2 tahun Disway Malang

BPBD Kota Malang Latih 4.000 Siswa lewat SPAB, Simulasi Digelar di 43 Sekolah

BPBD Kota Malang Latih 4.000 Siswa lewat SPAB, Simulasi Digelar di 43 Sekolah

BPBD Kota Malang Sosialisasi Kebencanaan Kepada 43 Sekolah--

SUKUN, DISWAYMALANG, ID—Sekitar 4.000 siswa di Kota Malang disiapkan menjadi kader tangguh bencana melalui program Satuan Pendidikan Aman Bencana atau SPAB Kota Malang.

Program yang digagas Badan Penanggulangan Bencana Daerah (BPBD) Kota Malang tersebut menyasar 43 satuan pendidikan. Kegiatan berlangsung mulai 31 Agustus hingga 16 September 2026.

Salah satu pelaksanaannya digelar di SMPN 17 Malang, Jalan Pelabuhan Tanjung Priok, Kelurahan Bakalankrajan, Kamis (3/9/2026). Para siswa tidak hanya mendapatkan teori, tetapi juga pembelajaran praktis mengenai kesiapsiagaan bencana.

Program yang berlangsung 31 Agustus hingga 16 September 2026 itu tidak hanya memberikan materi kebencanaan. BPBD juga melakukan pelatihan dan simulasi serta memetakan kondisi setiap sekolah untuk menentukan jalur evakuasi, titik kumpul, lokasi antisipasi kebakaran, dan potensi bencana di lingkungan sekolah.

Perwakilan BPBD Kota Malang mengatakan pendekatan tahun ini dilakukan langsung di masing-masing satuan pendidikan. Langkah tersebut dinilai lebih efektif karena simulasi dapat disesuaikan dengan karakteristik dan kondisi lingkungan sekolah. Dengan datang langsung, simulasi bisa lebih efektif dan sesuai dengan kondisi lingkungan sekolah masing-masing.

Menurutnya, program tersebut merupakan hasil Musyawarah Perencanaan Pembangunan (Musrenbang) dan ditargetkan dapat memperkuat kesiapsiagaan warga sekolah di seluruh jenjang pendidikan.

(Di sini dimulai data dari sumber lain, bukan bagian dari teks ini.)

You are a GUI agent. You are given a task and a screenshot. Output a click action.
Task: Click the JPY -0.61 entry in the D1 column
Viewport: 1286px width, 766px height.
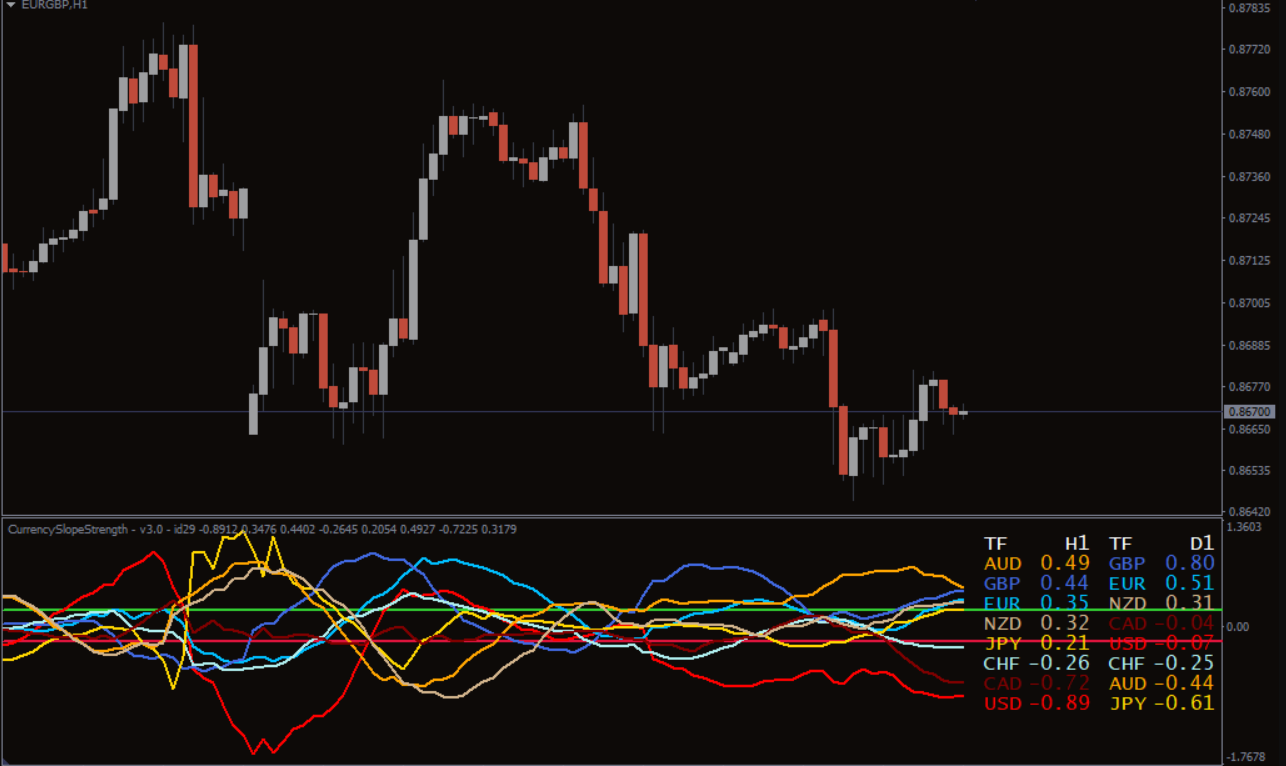pos(1161,703)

BACA JUGA:FIA UB Perkuat Zona Integritas, Pelayanan Transparan dan Akuntabel Jadi Komitmen Baru

“Harapannya, semua tingkatan pendidikan di Kota Malang siap dan waspada terhadap bencana. Anak-anak memahami apa yang harus dilakukan ketika menghadapi bencana,” katanya.

Wali Kota Malang Ali Muthohirin menegaskan kesiapsiagaan perlu dibangun karena bencana tidak dapat dipastikan kapan terjadi. Pengetahuan mengenai prosedur penyelamatan diri, menurutnya, harus dimiliki sejak lingkungan sekolah.

“Bencana ini tidak bisa kita undang, tidak juga bisa kita larang. Tiba-tiba datang tanpa diundang, pulang pun tidak diantar. Itulah bencana,” kata Ali di hadapan siswa.

Ia meminta siswa memahami langkah dasar penyelamatan ketika terjadi bencana, termasuk melindungi diri dan mengikuti jalur evakuasi.

“Kalau ada gempa, segera keluar dengan melindungi kepala. Selamatkan diri sendiri terlebih dahulu. Setelah itu, pastikan orang tua, saudara, dan orang-orang di sekitar juga sudah aman,” ujarnya.